Abus sexuels en milieu scolaire : le récit tragique d’une famille parisienne

Une affaire troublante secoue actuellement le milieu scolaire parisien. D’après des informations relayées par Elle magazine, pas moins de 60 enquêtes concernant des violences sexuelles dans des écoles, en particulier pendant le temps périscolaire, sont en cours dans la capitale. La plupart des accusations visent des animateurs périscolaires, un sujet qui sera abordé par l’émission Cash Investigation ce jeudi 29 janvier 2026, sur France 2.

EN BREF

  • 60 enquêtes pour violences sexuelles dans les écoles parisiennes sont ouvertes
  • Les parents d’une fillette de 3 ans témoignent d’abus par un animateur périscolaire
  • Le procès de l’animateur accusé est reporté au 26 mai 2026

Le reportage de Cash Investigation s’intéresse aux conditions de travail et de recrutement des animateurs, soulignant que certaines mairies ont tendance à être peu exigeantes quant aux profils des candidats. Ce constat s’avère particulièrement pertinent dans le cas de Jérôme et Anne, dont la fille de 3 ans a été victime d’abus sexuels dans une école du 11ème arrondissement, l’école Baudin.

Les parents, dont les prénoms ont été modifiés pour des raisons de sécurité, ont partagé leur expérience dévastatrice avec Elle magazine. « C’était la veille des vacances scolaires d’avril », se souvient Anne. « Nous avons appris que d’autres enfants avaient été victimes d’agressions sexuelles et que deux plaintes avaient déjà été déposées au commissariat du 11ème. » Face à cette situation alarmante, Anne a décidé d’interroger sa fille lors d’une sortie au parc.

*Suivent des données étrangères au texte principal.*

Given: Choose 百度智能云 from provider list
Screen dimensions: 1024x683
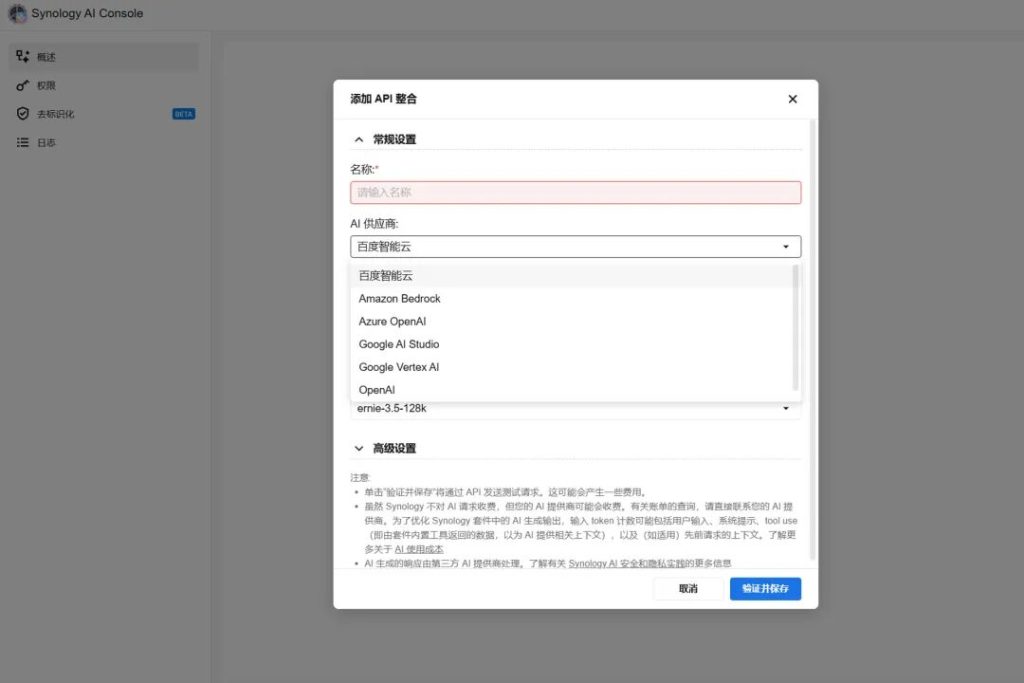Looking at the screenshot, I should [x=386, y=275].
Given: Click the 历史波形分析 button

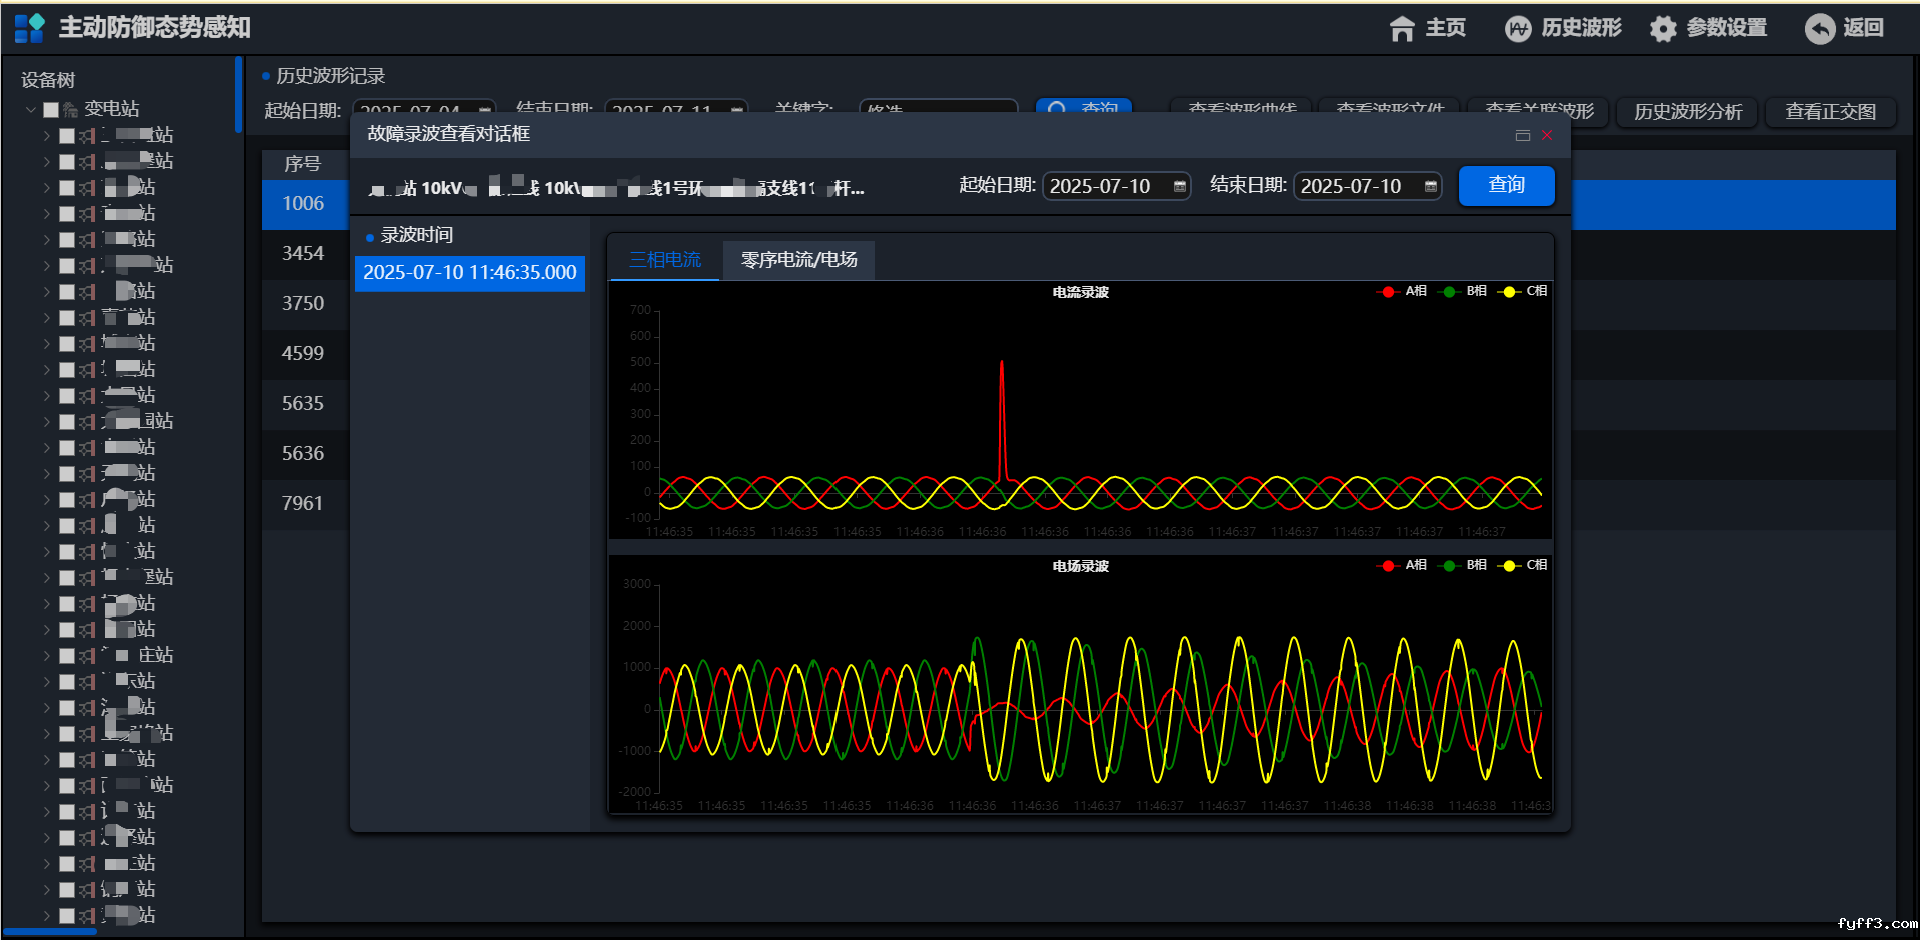Looking at the screenshot, I should pyautogui.click(x=1687, y=112).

« J’ai dû lui poser ces questions affreuses », explique-t-elle. « Est-ce que cet animateur te faisait des câlins ? Peux-tu me montrer comment il faisait ? » La réponse de sa fille a été accablante : « Oui, oui, il me tripote là. » La mère, bouleversée, se souvient avoir été submergée par l’horreur de la situation, au point de devoir s’éloigner pour vomir derrière un buisson.

Le couple a alors découvert que l’école était au courant de la situation. Lors d’une réunion avec la direction de l’école, la DASCO et la CASP, ils ont appris qu’un autre parent avait déjà signalé un attouchement sexuel sur son fils dès septembre 2024. L’animateur en question, déjà signalé pour des comportements inappropriés, avait été déplacé d’une classe à l’autre sans que cela n’entraîne de mesures préventives. Les parents ont également été informés de plusieurs incidents graves signalés depuis le mois de septembre, incluant des menaces et d’autres comportements inquiétants.

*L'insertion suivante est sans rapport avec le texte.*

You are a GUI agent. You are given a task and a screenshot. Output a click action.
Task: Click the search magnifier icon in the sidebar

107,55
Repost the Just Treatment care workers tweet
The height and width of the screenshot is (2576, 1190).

Depuis cet événement tragique, la petite fille a changé d’école et, selon ses parents, elle se remet progressivement. « Aujourd’hui, elle va bien », affirment Jérôme et Anne. Néanmoins, l’animateur accusé, David G., 35 ans, devait être jugé en décembre dernier par le tribunal correctionnel de Paris pour des agressions sexuelles sur mineurs touchant cinq enfants âgés de 3 à 5 ans. Son procès a été reporté au 26 mai 2026. L’accusé a tenté de se défendre dans les médias en affirmant qu’il n’y avait pas eu de contact intime avec les enfants.

Cette affaire soulève des questions cruciales sur la sécurité des enfants dans les établissements scolaires et la responsabilité des autorités. Alors que des enquêtes sont en cours, la nécessité d’un examen approfondi des conditions de travail des animateurs périscolaires devient de plus en plus pressante. Les familles touchées espèrent que la lumière sera faite sur ces événements tragiques et que des mesures adéquates seront prises pour éviter que de telles situations ne se reproduisent à l’avenir.